Toby ducked behind a neatly trimmed hydrangea bush, wielding a pair of plastic binoculars that would flip him upside down if he clenched them too tightly. He had been engaged in an exhaustive study of seventy-year-old Mrs. Gable for the past forty minutes, causing his brain to short circuit due to information overload. He whispered through a plastic walkie-talkie that the main objective had traversed her driveway three times just for a simple newspaper. He observed that the woman had made a typical counter-surveillance move; she could possibly be making sure that there were no beacons or any threatening squirrels from her neighborhood. In response to this, she stopped abruptly, shook her fist violently at an innocent robin perched atop her bird feeder, and Toby concluded that she had gone berserk due to international pressure.

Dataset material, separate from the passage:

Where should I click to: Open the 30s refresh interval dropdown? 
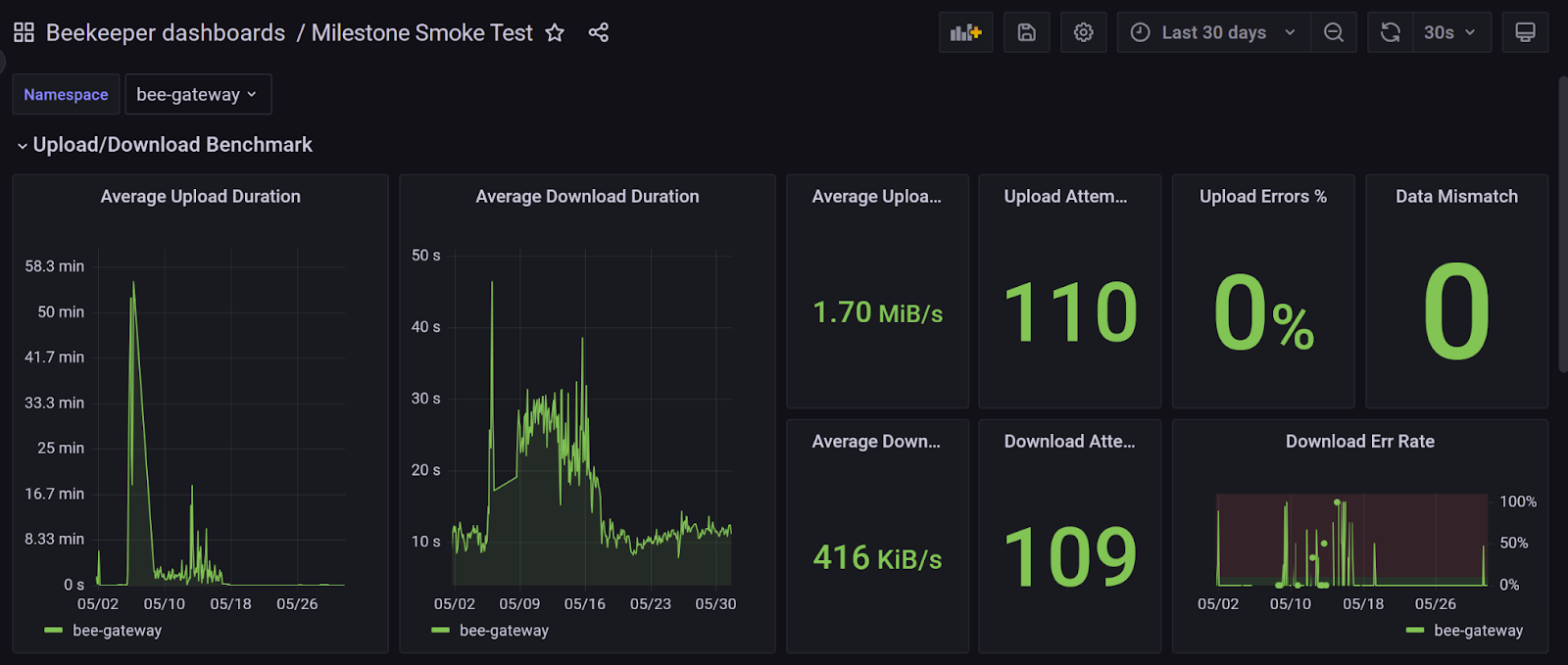coord(1450,32)
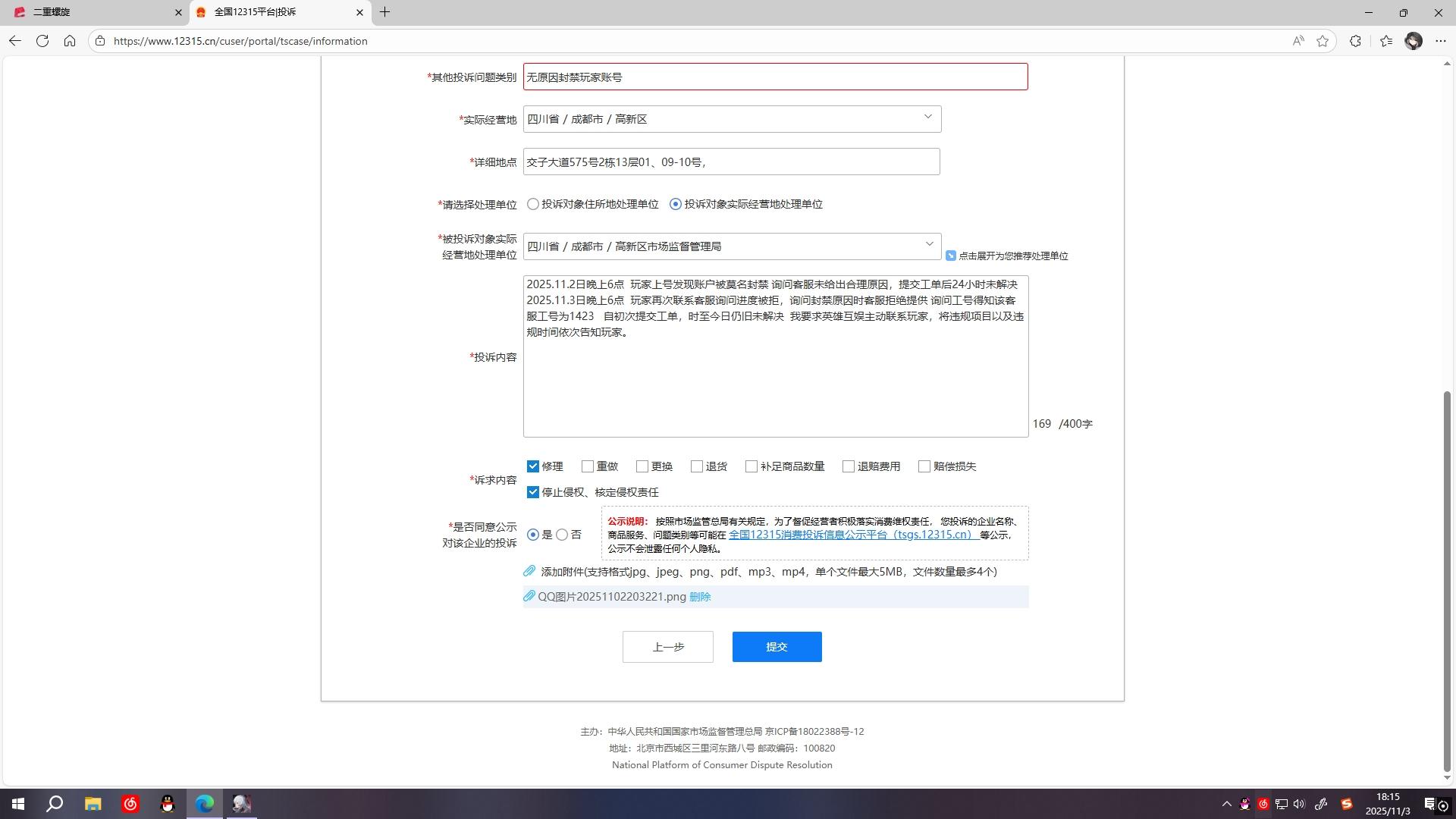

Intent on locating the local drop-off point, Toby set off on an on-foot patrol along the concrete sidewalk. Toby approached a mail carrier by the name of Dave, a logistical veteran whose experience spanned eleven years of surviving in the tough conditions of the suburban setting. Toby walked side by side with Dave’s rolling cart while looking straight ahead as he asked him whether the package delivery schedule for Sector 4 indicated any unusual rise in deliveries of bulky packages from unidentified locations in Eastern Europe. Dave halted, peered down at the boy-spy standing before him, sipped the lukewarm coffee in his hand slowly, and grumbled that all that had been rising lately was his blood pressure and the quantity of cat food coupons that he had to deliver.
The real emergency came right on time, at 3:15 PM sharp, when Toby was conducting the usual perimeter inspection of the neighborhood. He saw a black van that had completely blank sides standing near the community mailbox. From the vehicle came a man in aviator glasses and a high-collared jacket holding a very shiny, silver and insulated briefcase. All the training took effect and Toby recognized the situation as one which he had drilled himself for during recess. He made his scooter launch into action from the sidewalk using a very high-speed pump of his legs, while screaming due to the screeching noise coming from the tires. Toby stopped with an amazing, sideways stunt right next to the man and demanded information about the thermal rating and classification of explosives of the container. Slowly turning to Toby, the man sighed deeply, as any employee would, and opened the briefcase containing a pre-ordered triple-chocolate ice cream cake for a seven-year-old kid’s party.
That night, Toby produced his final surveillance report, jotting it down on a piece of crumpled up loose-leaf paper while furiously dipping a chicken nugget into his honey-mustard sauce. He stood at the window in his room and watched dusk set over the area as he realized that Mrs. Gable had finally switched off her porch light, apparently making an effort to achieve total electronic darkness. His report pointed out that the Maple Drive community was still very unstable not because the area was receiving any kind of incursions, but because the local residents acted very unpredictably in what seemed like a perfectly normal course of action. People exchanged baked goods through their fencing with secretive lingering handshakes; they stored valuable points of access to their homes in hollow plastic rocks kept at the entrance to their yards and used color-coded porch flags to communicate.